Hodge: Passing of aunt loss of a champion

Next to my dear mom, no one was there for me like Rae, without question.

Heaven just got a whole lot livelier.

One of the Earth’s finest human beings, Rae Banner, died Sunday. If anyone ever had a spot reserved for them in the ‘Big Reward,’ then she is it.

Pretty lofty stuff, I know, and certainly the sort of compliment she would protest and chortle at, however, not an overstatement from my perspective.

Rae Banner (born Mildred Atkinson) was my aunt—yet she was much, much more.

The mother of four wonderful kids and best friend and loving partner to her (pre-deceased) husband Charlie Banner, Rae was the epitome of kindness and comfort.

A fun-loving, witty, and truly remarkable woman, Rae made friends with every person she met.

From her birthplace in Penticton to her longtime home in Vernon, her legion of admirers was massive.

I am not aware of one person who did not like Rae Banner.

Active in her community especially with her choir group, Rae also loved golf, cards and her garden.

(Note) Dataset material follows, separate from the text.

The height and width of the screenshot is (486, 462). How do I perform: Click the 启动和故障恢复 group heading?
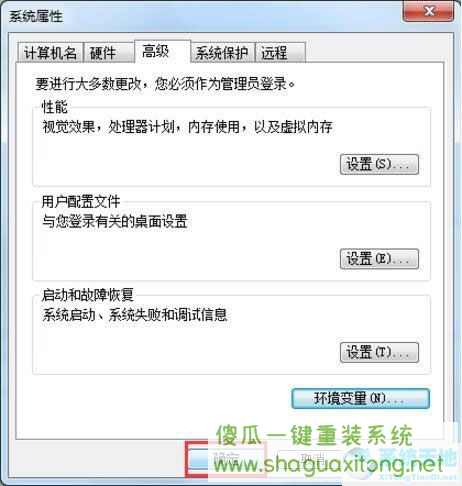click(x=87, y=295)
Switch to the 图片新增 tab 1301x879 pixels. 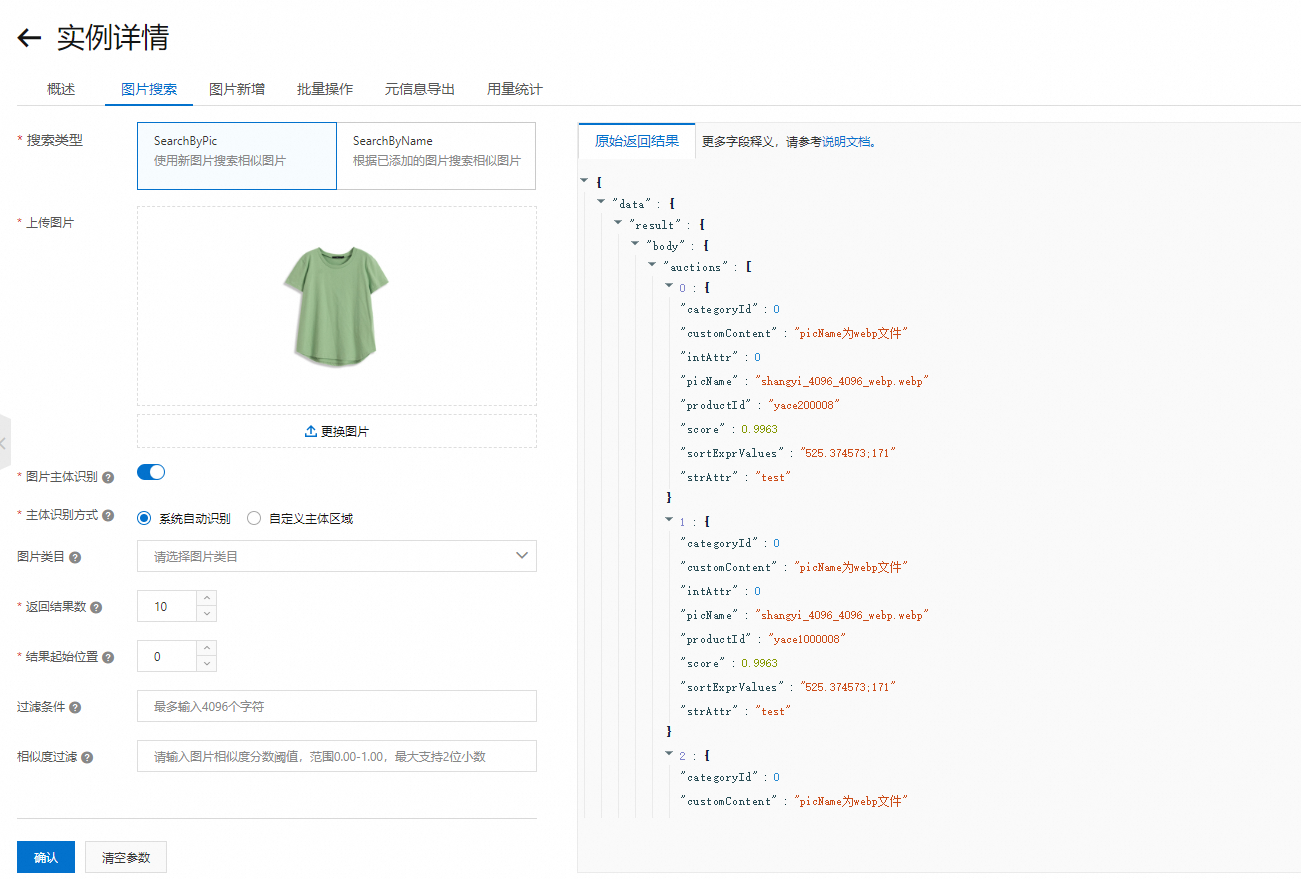point(237,89)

She also owned an amazing talent for seeing right through people. A gift I am sure she was not always pleased to possess since she genuinely liked folks. Rae was my rock, especially after my mom died.

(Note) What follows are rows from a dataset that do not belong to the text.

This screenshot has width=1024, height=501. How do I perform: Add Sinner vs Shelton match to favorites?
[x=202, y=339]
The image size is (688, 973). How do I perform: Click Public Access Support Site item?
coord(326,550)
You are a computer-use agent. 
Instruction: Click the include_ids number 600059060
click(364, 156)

Next to my dear mom, no one was there for me like Rae, without question.

She was my special kin member who always believed, had my back, supported my dreams, suffered my sorrows, and celebrated my victories.

Selfishly stated, I have lost my long-time champion.

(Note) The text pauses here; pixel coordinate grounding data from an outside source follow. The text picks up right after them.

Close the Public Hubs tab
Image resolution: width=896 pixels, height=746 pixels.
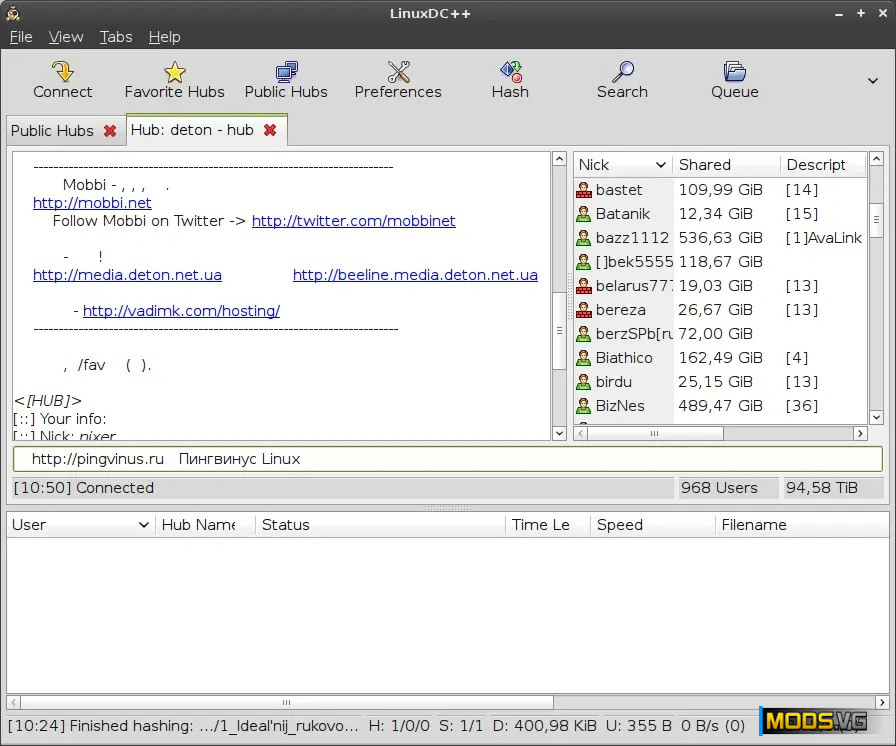pos(110,131)
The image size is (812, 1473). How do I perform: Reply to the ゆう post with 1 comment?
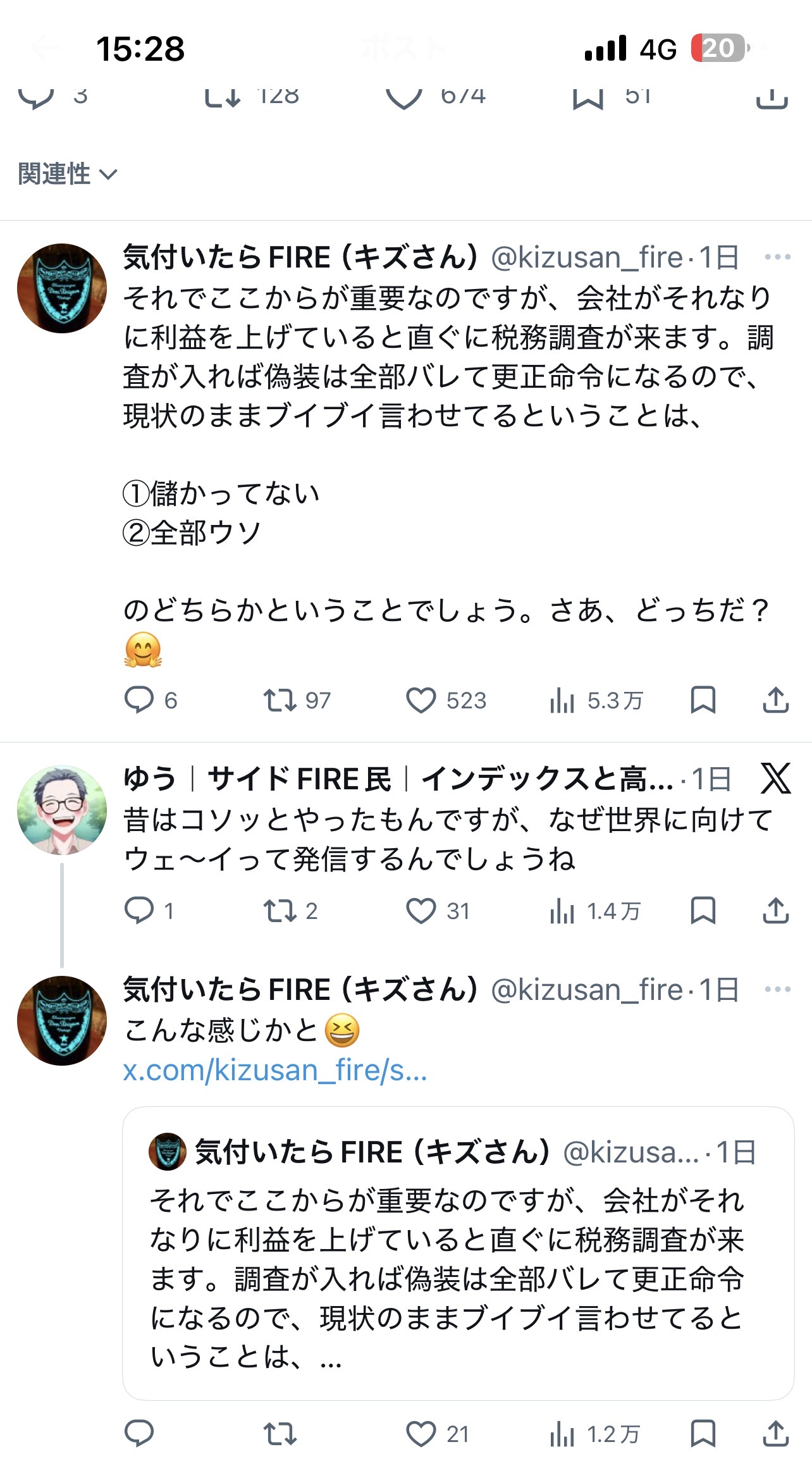(139, 911)
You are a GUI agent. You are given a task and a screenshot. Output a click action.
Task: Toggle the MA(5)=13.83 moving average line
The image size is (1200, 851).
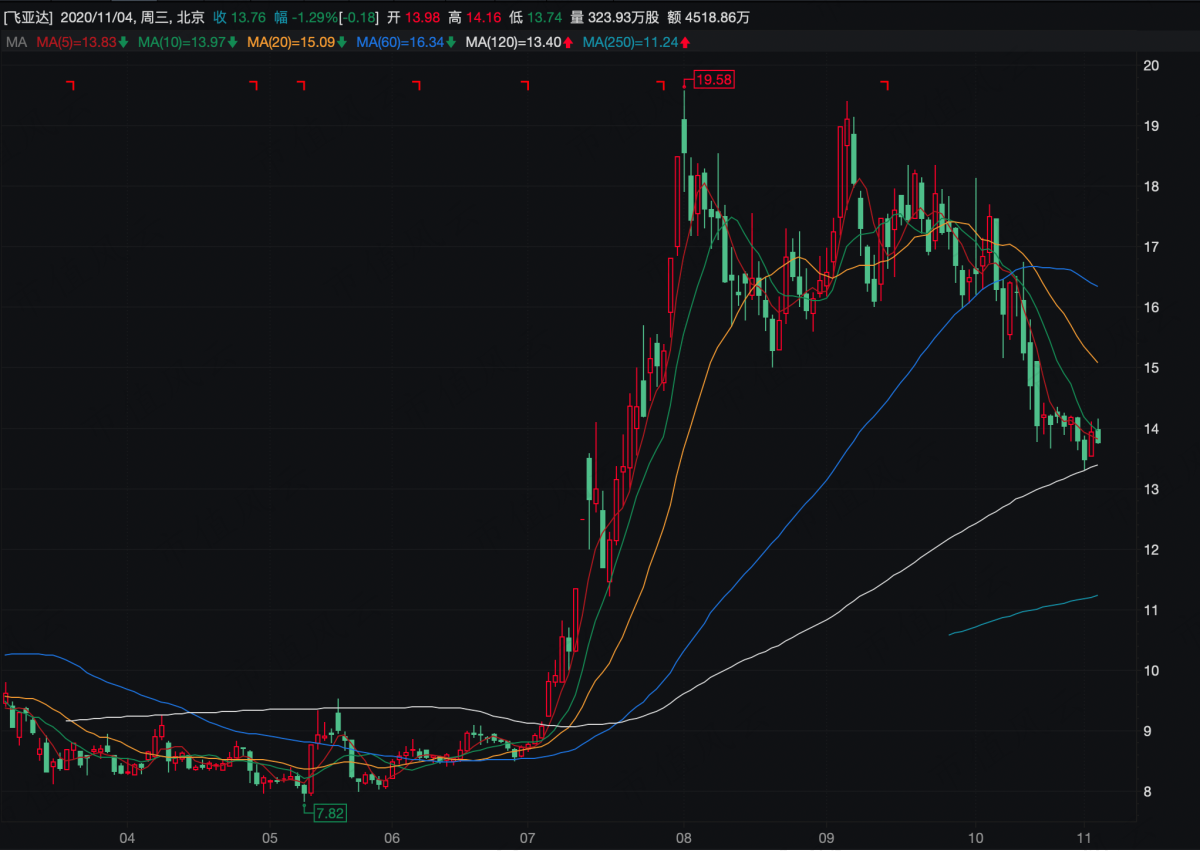[77, 42]
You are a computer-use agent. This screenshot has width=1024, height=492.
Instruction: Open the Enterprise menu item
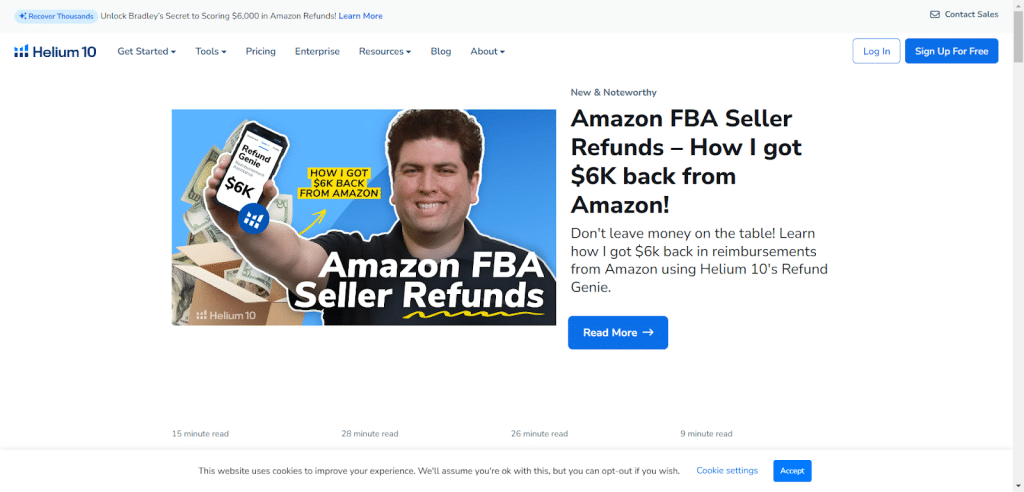(317, 52)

Mom and Rae were inseparable sisters for good reason.

Both of them could talk the ear off a cob of corn.

In fact, the only person I know who could possibly talk more than my mother was perhaps Rae. When my mother got on the telephone with her only (thank goodness) sister, my father could have gone fishing and never been missed—seasons could come and go; food could mould or rot.

It was beyond the rest of the related families how two people could possibly talk together for so long, so often and not tire of it, but they did.

When they were not talking they were laughing.

I will always remember my Auntie Rae for her rosy cheeks, bright eyes and joyful laugh.

Heaven had better get plenty of earplugs because Mom and Rae are back together.


The start of the National Hockey League playoff season dictates it’s time for my annual, fun filled, spell-binding, ridiculously cheap, highly eventful, chalked with chuckles, hockey ritual known as Stupid Playoff  Predictions by Charlie.

This is when and where I make outrageous predictions about who will rise and fall in the upcoming battle-royal for the Stanley Cup.

Readers get to extend the agony of this dissertation by ripping or cutting out this list of predictions and sticking it (ahem) on a fridge or similar location for later reference.

As the playoffs progress (and my suggestions look sillier and sillier), you and your friends can laugh at me, draw funny mustaches on my mug shot, and all the other sorts of things that grown men do when it comes to hockey pools and sportsmanship.

Laughing and reacting to my prediction list can be considered as a form of a participation sport.

With NHL parity between the 30 clubs at an all-time best, there are no clear cut winners in any of the eight match ups between the 16 qualifying teams.

Literally, any club can win all the marbles this year. That’s wonderful for hockey fans and hell for the odds makers in Vegas.

So, here is my NHL playoffs prophecy.

In the Western Conference, Vancouver will defeat Calgary in seven games, St. Louis over Minnesota in six, Nashville over Chicago in seven and Anaheim over Winnipeg in seven.

In the East, it will be Montreal over a spirited Ottawa in six, Tampa destroying Detroit in five, New York Rangers taking Pittsburgh in six, and the Islanders edging Washington in six.

The second round will see Vancouver defeat Anaheim in six and St. Louis edge Nashville in seven.

In the Western final, St. Louis will take Vancouver in six.

Second round in the East will see Tampa defeat Montreal in six and Rangers edge Islanders in seven.

In the Eastern final Rangers will survive Tampa in seven.

Finally, St. Louis will edge battered and weary Rangers in five for the cup.

New York Rangers defenceman Keith Yandle or St. Louis Blues forward  Vladimir Tarasenko will win the Conn Smythe Trophy as the playoffs MVP.

So there you are and for goodness sake—don’t risk a penny on any of these predictions.